- **Instructions for the task**:
The entries below should be set down again exactly, with every picture left out.

- **Available records**:
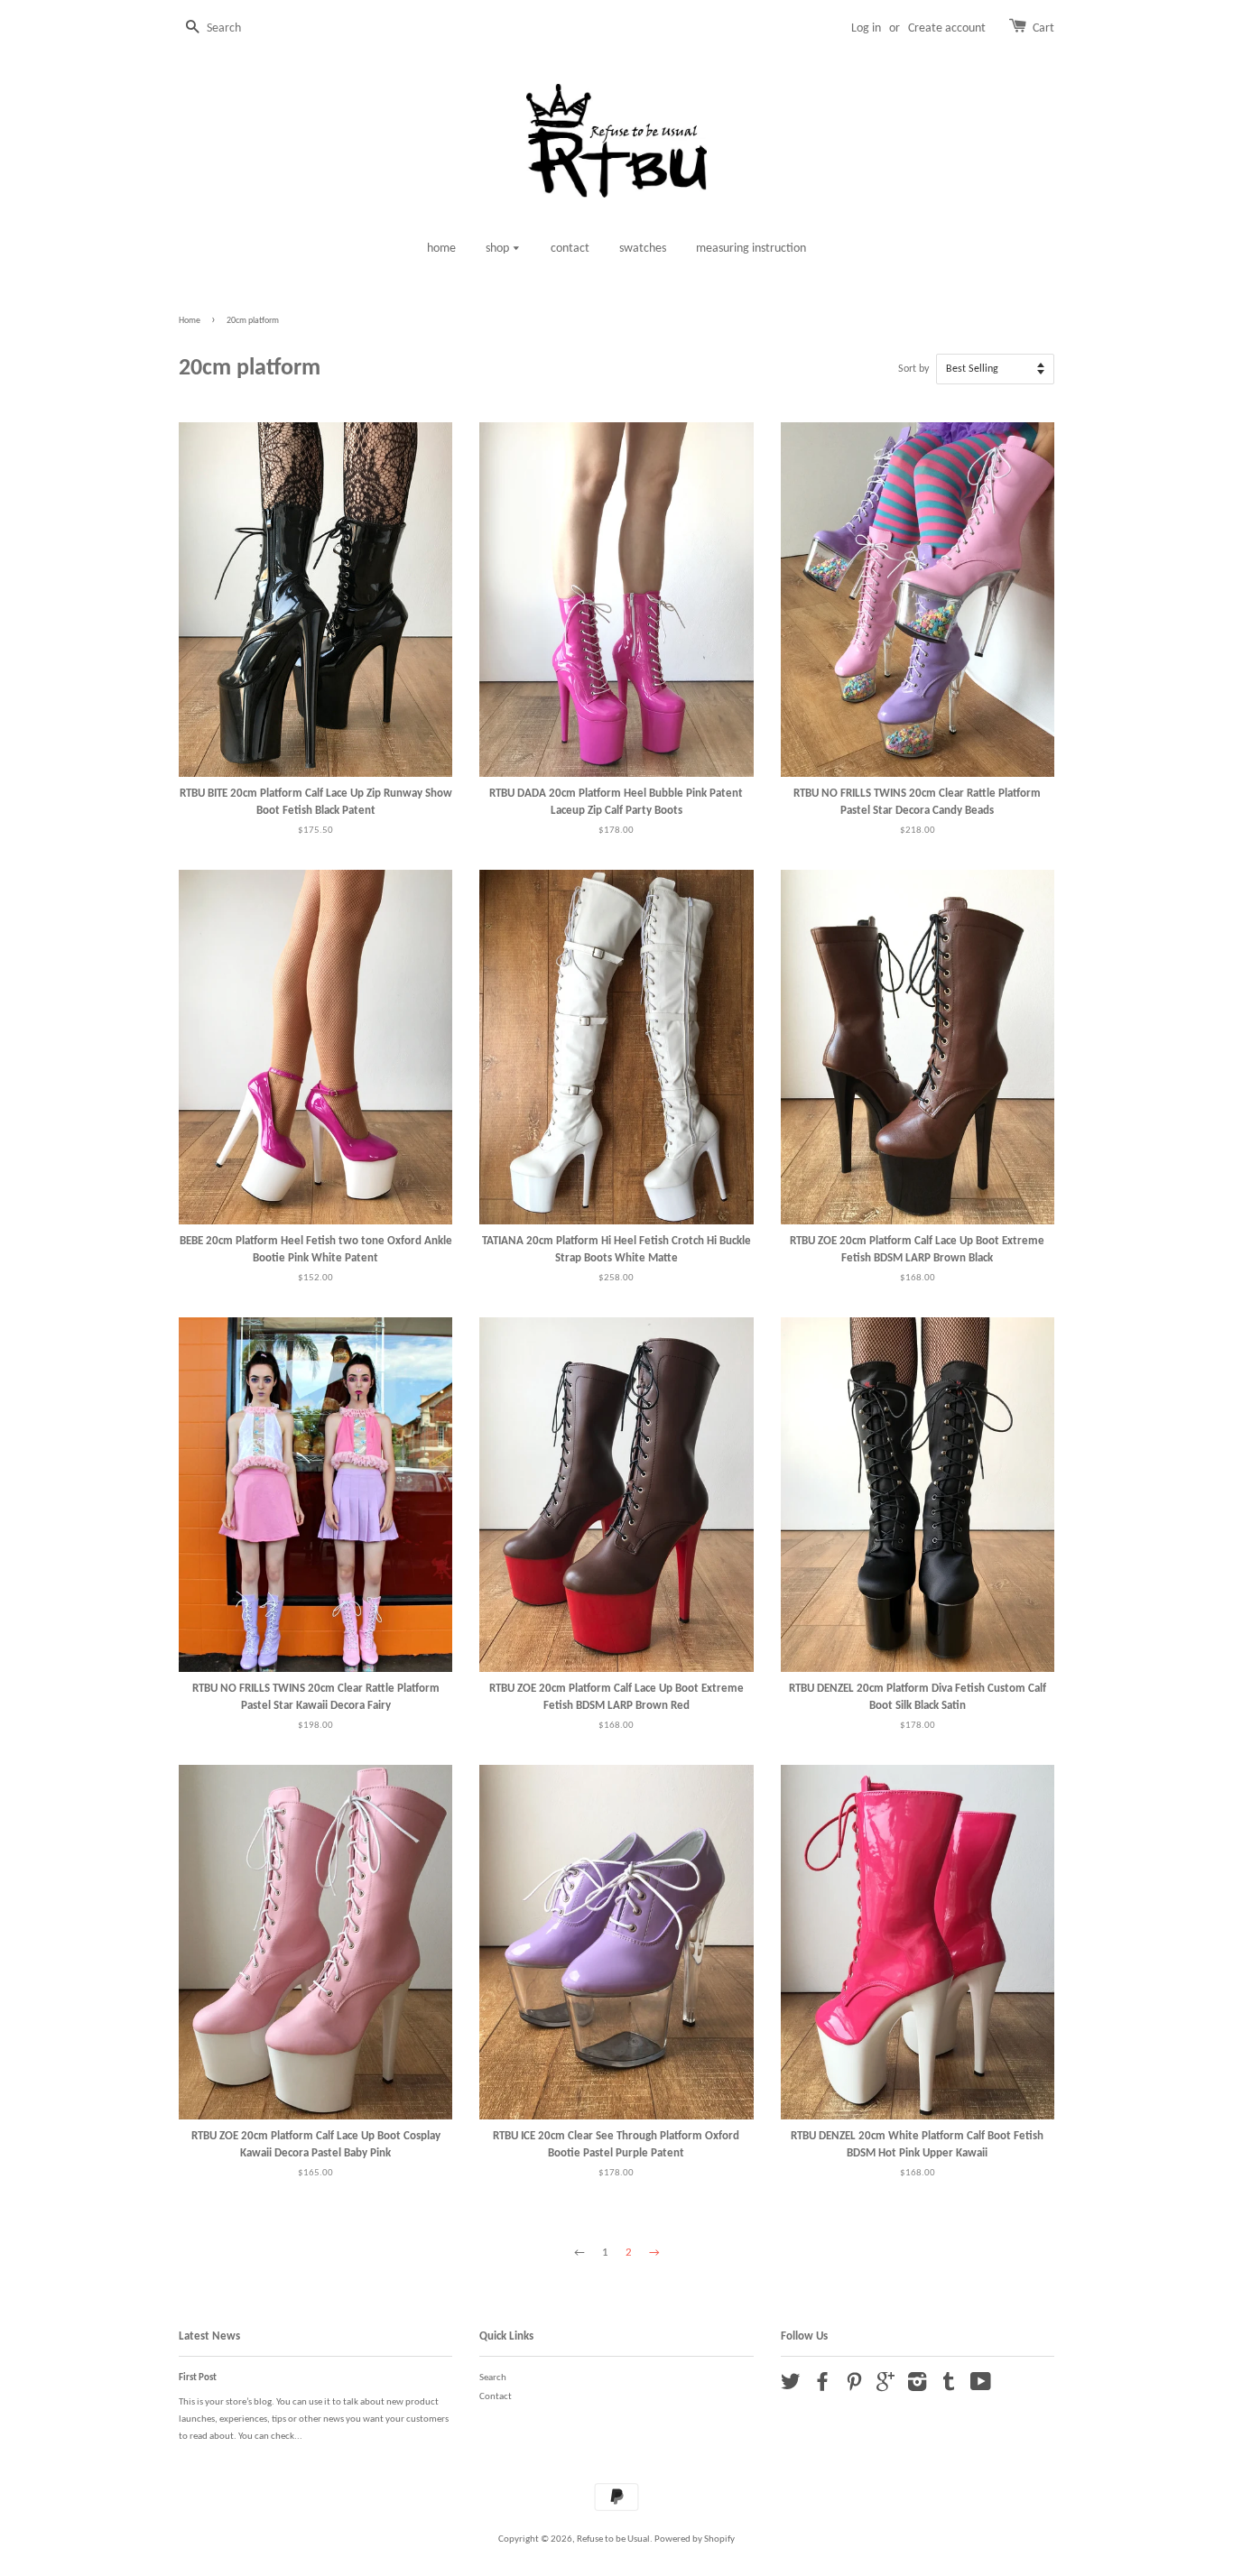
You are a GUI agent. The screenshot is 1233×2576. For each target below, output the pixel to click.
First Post (198, 2378)
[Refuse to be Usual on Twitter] (791, 2387)
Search (492, 2378)
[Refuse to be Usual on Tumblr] (949, 2387)
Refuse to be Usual (613, 2539)
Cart (1043, 28)
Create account (947, 28)
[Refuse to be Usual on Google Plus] (885, 2387)
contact (570, 248)
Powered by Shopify (694, 2539)
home (441, 248)
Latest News (209, 2336)
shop (499, 248)
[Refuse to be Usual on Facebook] (822, 2387)
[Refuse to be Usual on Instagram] (917, 2387)
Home (189, 321)
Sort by (913, 369)
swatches (642, 248)
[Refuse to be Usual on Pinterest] (854, 2387)
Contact (495, 2397)
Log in (866, 28)
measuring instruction (751, 248)
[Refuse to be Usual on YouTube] (980, 2387)
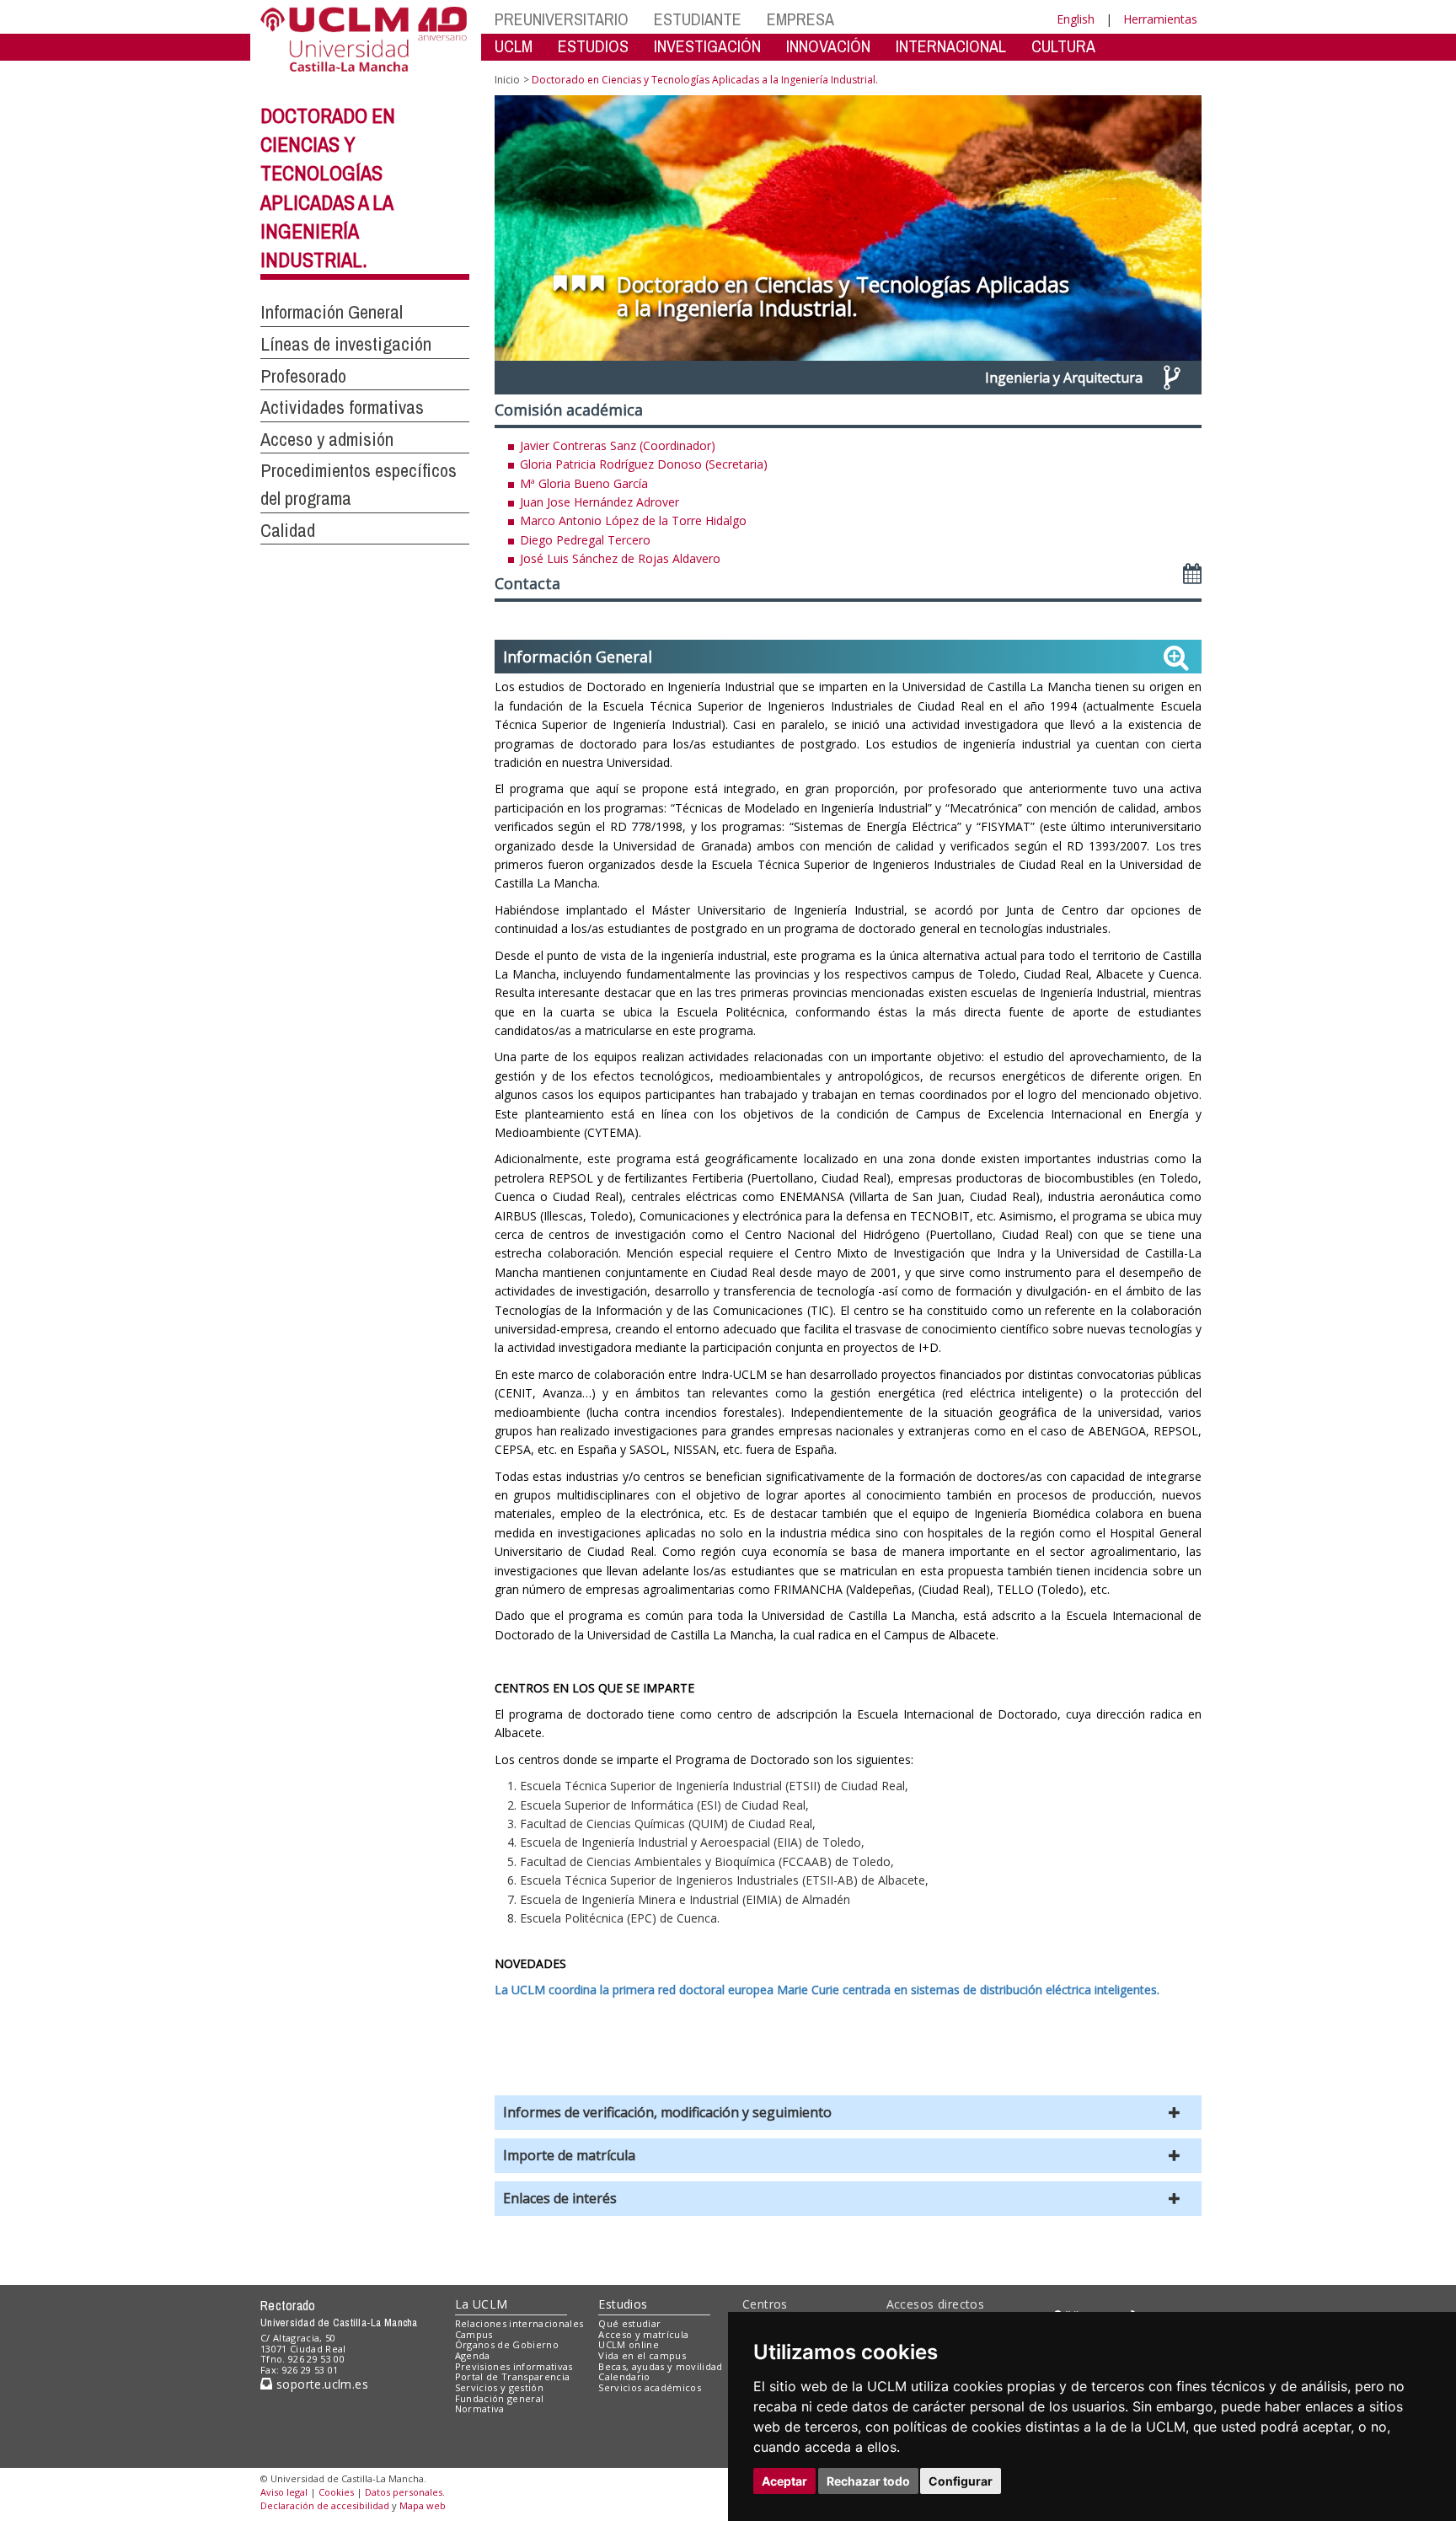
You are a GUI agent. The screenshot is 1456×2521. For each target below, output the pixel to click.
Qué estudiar (629, 2323)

- **Task result**:
You are a GUI agent. The screenshot is 1233×2576. For each target below, output the pixel to click.
First Post (198, 2378)
[Refuse to be Usual on Twitter] (791, 2387)
Search (492, 2378)
[Refuse to be Usual on Tumblr] (949, 2387)
Refuse to be Usual (613, 2539)
Cart (1043, 28)
Create account (947, 28)
[Refuse to be Usual on Google Plus] (885, 2387)
contact (570, 248)
Powered by Shopify (694, 2539)
home (441, 248)
Latest News (209, 2336)
shop (499, 248)
[Refuse to be Usual on Facebook] (822, 2387)
[Refuse to be Usual on Instagram] (917, 2387)
Home (189, 321)
Sort by (913, 369)
swatches (642, 248)
[Refuse to be Usual on Pinterest] (854, 2387)
Contact (495, 2397)
Log in (866, 28)
measuring instruction (751, 248)
[Refuse to be Usual on YouTube] (980, 2387)
You are a GUI agent. The screenshot is 1456×2521. For each target below, output the pixel to click.
Qué estudiar (629, 2323)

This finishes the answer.